*PROBLEMS*:
A: Copy everything from "I don't know" down to "one reader process." in the ACPI forum thread, word for word.
B: Write the next part of the forum thread about getting laptop multimedia keys to work under Linux, picking up after its final post.

*DOCUMENT TEXT*:
%%
I don't know what process may using it. However acpi is at least partially working on my computer because when I'm pressing power off button, linux is halting propertly.

Can you say why I get that /proc/acpi/event is busy?

----------

## dtor

Check if acpid is running. /proc/acpi/events only allowes one reader process.

----------

## Majkijin

Thanks dtor I have acpid running. I turned it off and I typed cat /proc/acpi/events but when I press mulitmedia keys I gets nothing so those keys are not controled by acpi. Any ideas what if not acpi?

----------

## dtor

Did you enable Toshiba-specific support in ACPI?

----------

## Majkijin

 *dtor wrote:*   

> Did you enable Toshiba-specific support in ACPI?

 

Yes I do, but I have Phoenix bios not Toshiba and I think that feature don't wokrs in my case.

----------

## dtor

Ok, maybe the keys are available through regular input layer then. If you run "showkeys" in console (not X) does it show anything when you press these keys? Also, is there any messages in dmesg when you press those keys?

----------

## Majkijin

I've tryed "showkey" but it gives mi nothing. You say I should check dmesg messages, I'm not sure but isn't dmesg print boot messages? You ment that I should press that button during a linux booting?

I'm confused. If ACPI gives me nothing and showkey so how that keys works in WinXP? What protocol they use?
%%
*GIVEN RECORDS*:
%%
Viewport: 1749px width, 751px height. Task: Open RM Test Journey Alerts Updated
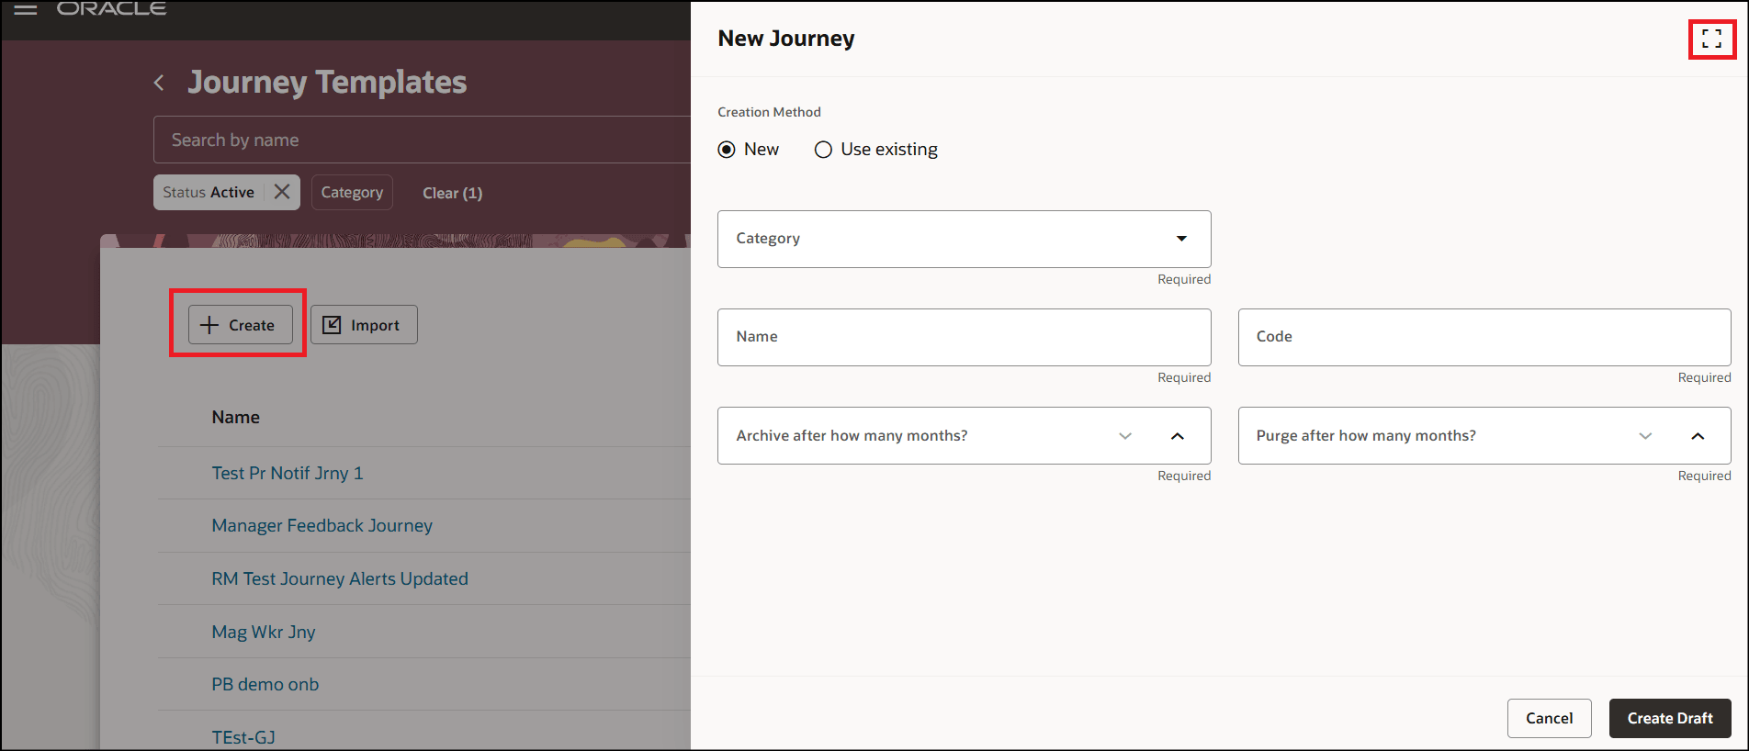340,578
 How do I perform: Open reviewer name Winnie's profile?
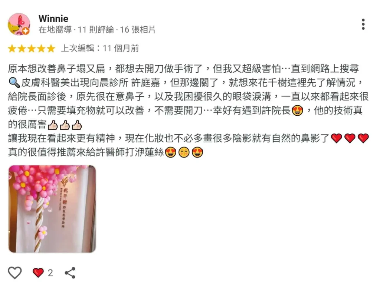point(53,19)
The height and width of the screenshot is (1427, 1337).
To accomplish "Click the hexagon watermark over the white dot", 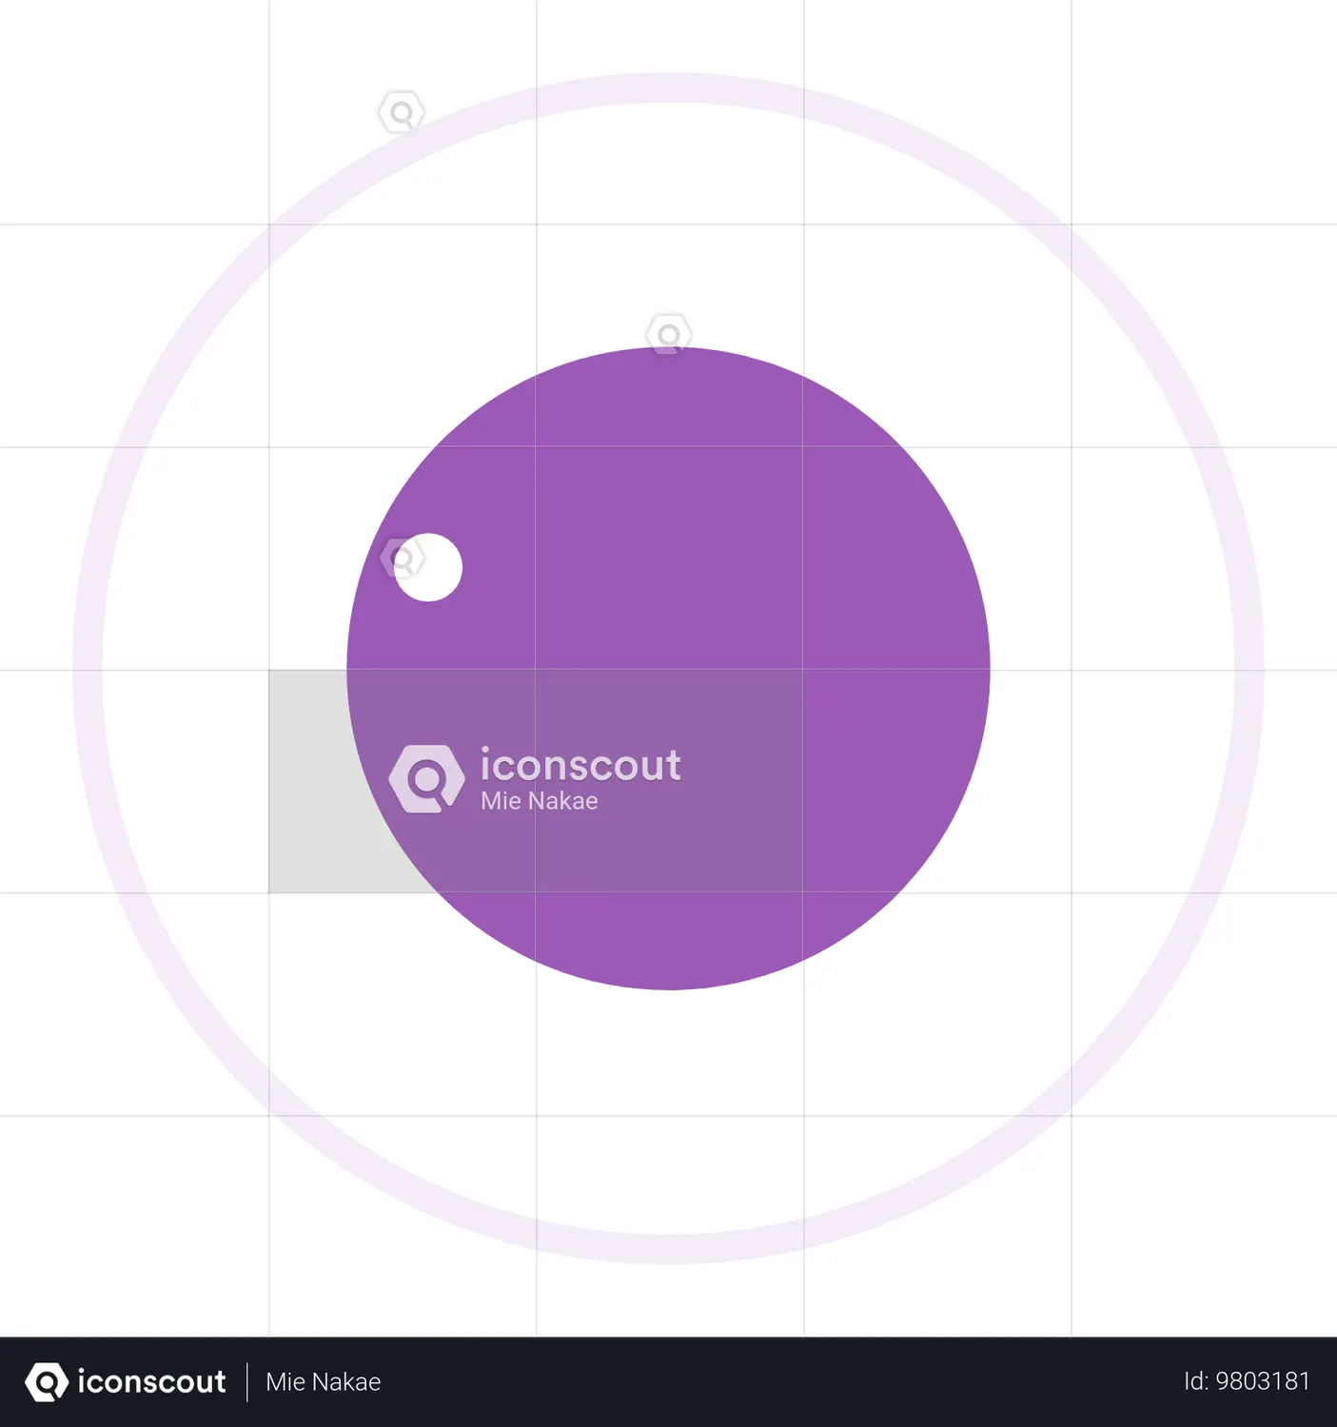I will 404,557.
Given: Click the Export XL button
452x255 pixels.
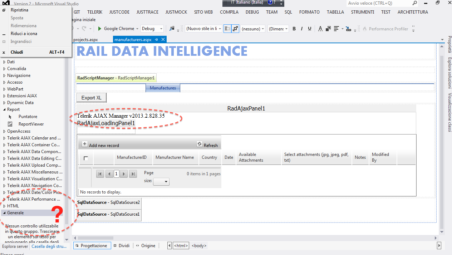Looking at the screenshot, I should 92,98.
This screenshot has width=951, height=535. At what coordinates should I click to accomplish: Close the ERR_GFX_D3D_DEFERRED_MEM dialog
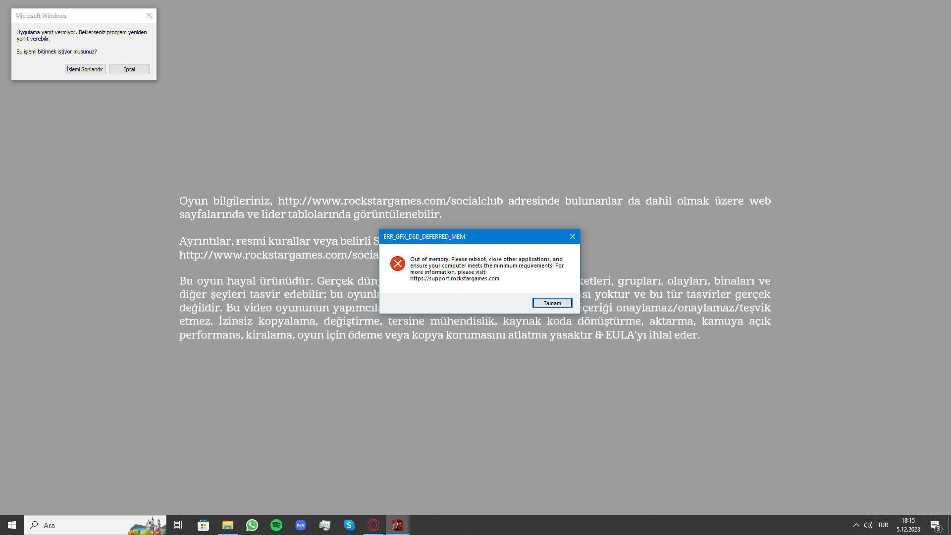(x=572, y=236)

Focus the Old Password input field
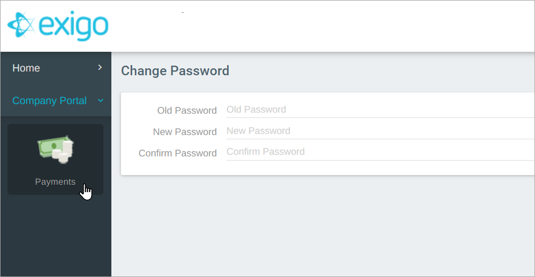coord(380,110)
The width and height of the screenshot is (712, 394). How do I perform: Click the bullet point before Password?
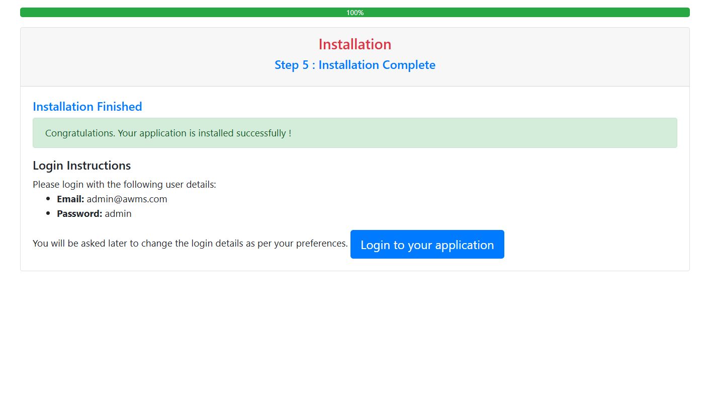pyautogui.click(x=48, y=214)
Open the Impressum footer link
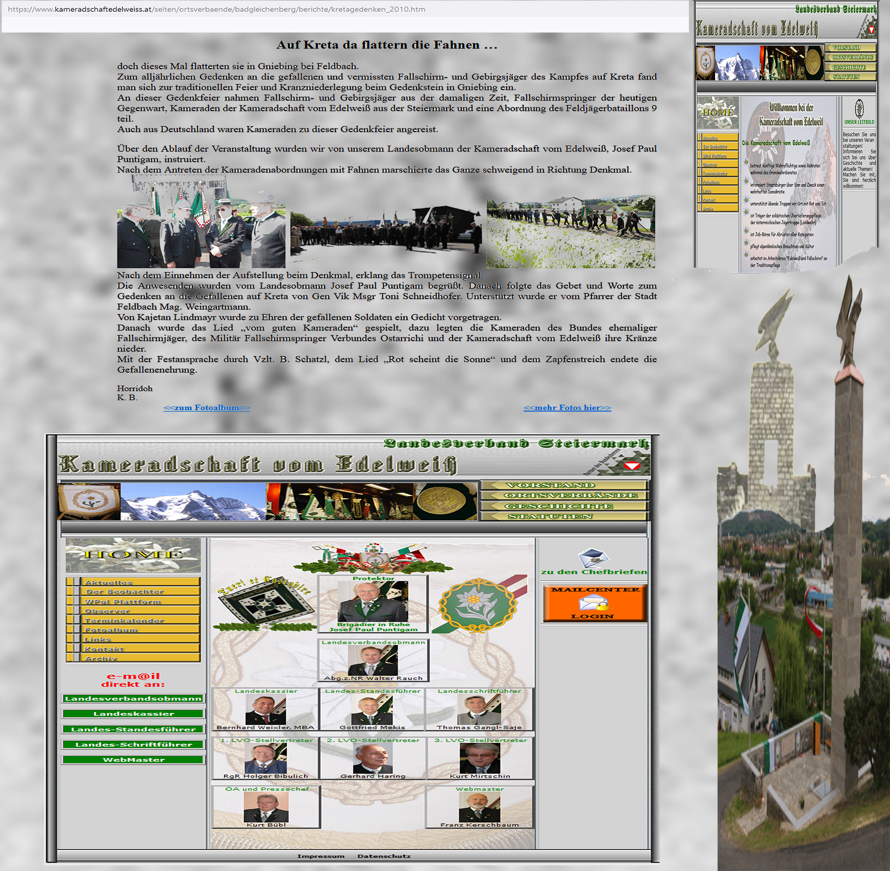 tap(320, 856)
%%
*ANSWERS FOR THE EXERCISE*:
A:
I don't know what process may using it. However acpi is at least partially working on my computer because when I'm pressing power off button, linux is halting propertly.

Can you say why I get that /proc/acpi/event is busy?

----------

## dtor

Check if acpid is running. /proc/acpi/events only allowes one reader process.

B:
----------

## dtor

 *Majkijin wrote:*   

> I've tryed "showkey" but it gives mi nothing. You say I should check dmesg messages, I'm not sure but isn't dmesg print boot messages? You ment that I should press that button during a linux booting?

 

No, dmesg containes kernel messages, not boot messages. Just press your keys and type 'dmesg' and see if there are any messages from atkbd.

----------

## Majkijin

I've tryed and gets nothing from atkbd.

----------

## dtor

 *Majkijin wrote:*   

>  *dtor wrote:*   Did you enable Toshiba-specific support in ACPI? 
> 
> Yes I do, but I have Phoenix bios not Toshiba and I think that feature don't wokrs in my case.

 

There are 2 drivers - one in ACPI section and another in "general processor features". You need CONFIG_ACPI_TOSHIBA=y (or =m, but then you need to do "modprobe toshiba_acpi").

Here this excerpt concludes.